Belfast rivals edge near new power-sharing deal; British, Irish premiers hope for breakthrough
By Shawn Pogatchnik, APFriday, January 29, 2010
NIreland parties near deal to save coalition pact
DUBLIN — Rival leaders of Northern Ireland’s faltering Catholic-Protestant administration were edging closer to a new power-sharing deal Friday following a marathon diplomatic effort, British and Irish officials said.
Northern Ireland’s peacemaking coalition — the central achievement of the province’s 1998 peace accord — has teetered on the brink of collapse since the major Irish Catholic party, Sinn Fein, warned it could end its awkward partnership with the major British Protestant party, the Democratic Unionists.
The Irish Republican Army-linked party, which has already delivered IRA disarmament and growing Catholic support for the police, demanded that the Protestant side stop blocking a plan to transfer control of Northern Ireland’s security and legal system from Britain to local hands.
Prime Ministers Gordon Brown of Britain and Brian Cowen of Ireland — both of whom also want justice powers transferred to the Belfast coalition — rushed Monday to Northern Ireland to oversee three days and two nights of negotiations between Sinn Fein and the Democratic Unionists.
Their high-profile effort ended Wednesday in frustrated exhaustion. The departing prime ministers urged both sides to narrow the ground between them by Friday. Otherwise, they warned, the two governments would publish their own Anglo-Irish blueprint for saving power-sharing.
That deadline, combined with criticism from their voters, seems to have spurred Sinn Fein and the Democratic Unionists to negotiate more seriously Thursday and Friday. They and the prime ministers’ key deputies, Northern Ireland Secretary Shaun Woodward and Irish Foreign Minister Micheal Martin, kept talking until 5:30 a.m. Friday and resumed four hours later.
Democratic Unionist negotiator Sammy Wilson said his party was determined to avoid any Anglo-Irish imposition of a solution in preference to “a deal made in Ulster.”

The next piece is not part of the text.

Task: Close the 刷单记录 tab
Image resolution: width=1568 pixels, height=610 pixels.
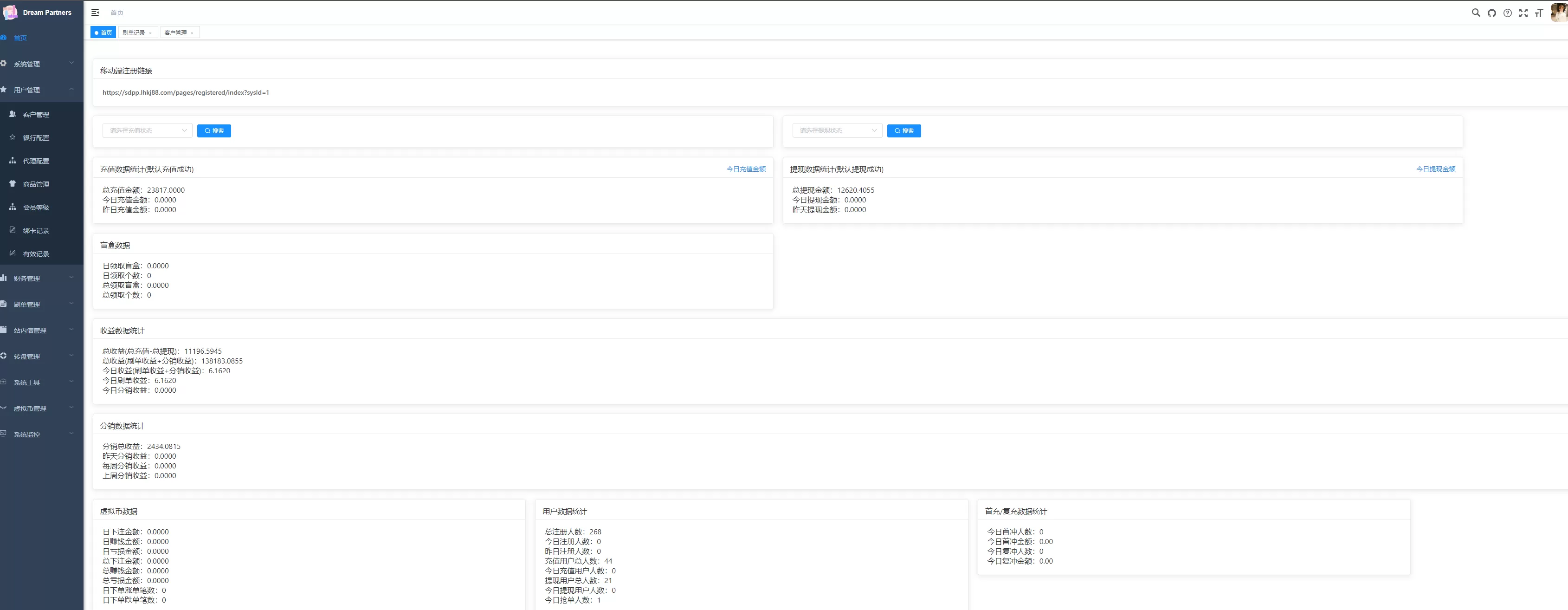Action: click(150, 33)
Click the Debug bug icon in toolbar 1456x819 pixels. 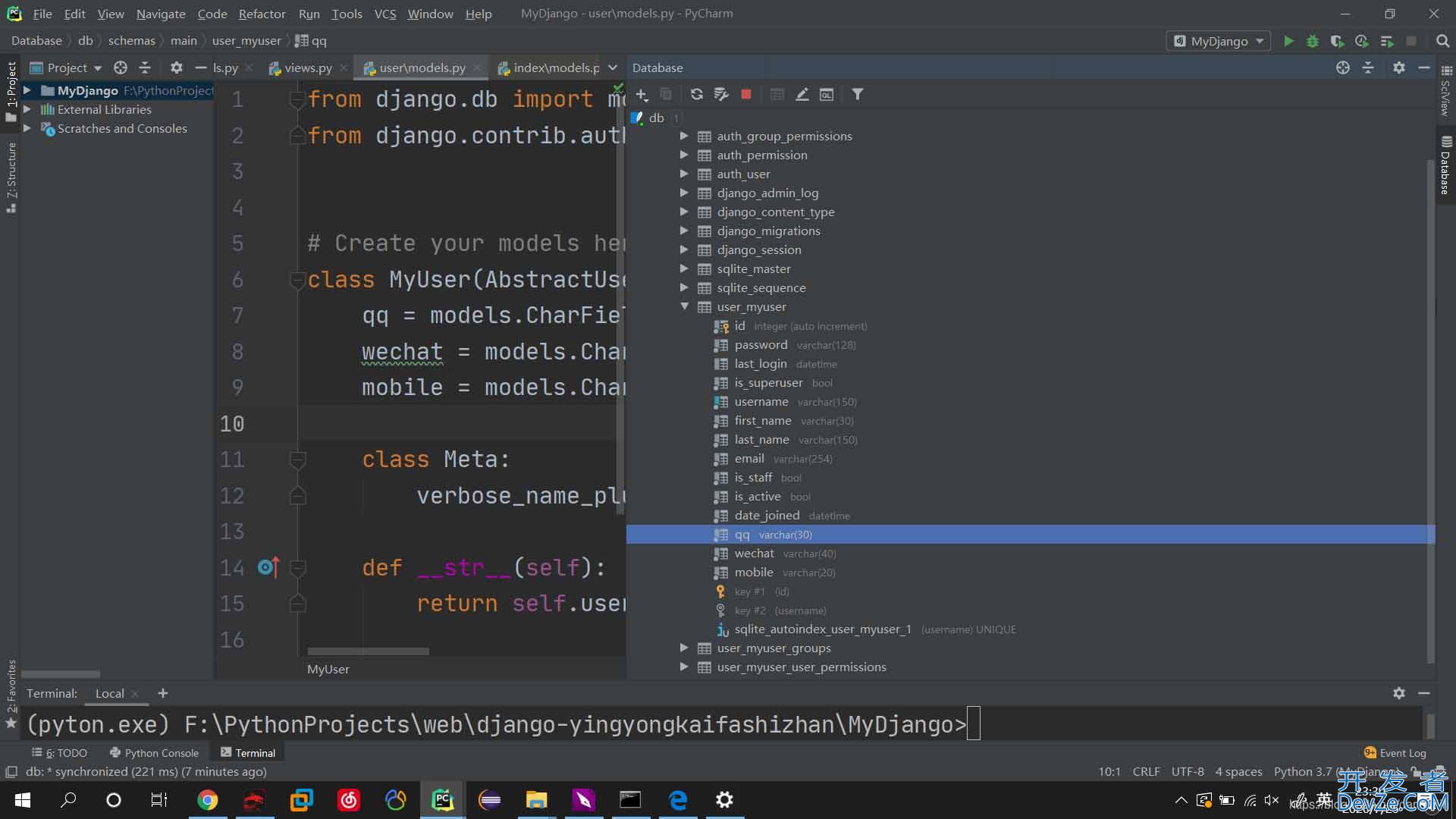tap(1313, 41)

In the most dramatic sign that a decision could be near, Sinn Fein negotiators left the Hillsborough Castle negotiating venue Friday afternoon to brief other party officials on the potential agreement.
Rising security at the castle, including the police deployment of bomb-sniffing dogs, fueled media speculation that Brown and Cowen might return to the castle Friday night to confirm that a deal had been reached.
But British and Irish officials involved in the negotiations stressed that the prime ministers would come back only if a deal was already in the bag.
“Progress is being made, there’s no doubt about that,” said one Irish official, who spoke to The Associated Press on condition he not be named because he wasn’t authorized to speak on the record while talks continued.
The official said neither Cowen nor Brown would fly back to Northern Ireland “unless they’re guaranteed that the deal is going to be done, and we’re not at that stage. No one’s going to come up here to witness failure.”
The moderate politician widely tipped to be Northern Ireland’s justice minister in event of a breakthrough, Alliance Party leader David Ford, sounded upbeat about prospects for a breakthrough.
Ford said Sinn Fein and the Democratic Unionists had both negotiated in good faith since the premiers’ red-eyed ultimatum Wednesday.
“I believe that if that same willingness continues, in a spirit of goodwill, we have the opportunity to create a new beginning for politics in Northern Ireland today,” Ford said.
Ford’s Alliance is the only party in Northern Ireland that actively campaigns on both sides of the community. It wins too few votes to merit a seat in the administration, but Ford has been identified by both Sinn Fein and the Democratic Unionists as their preferred compromise candidate.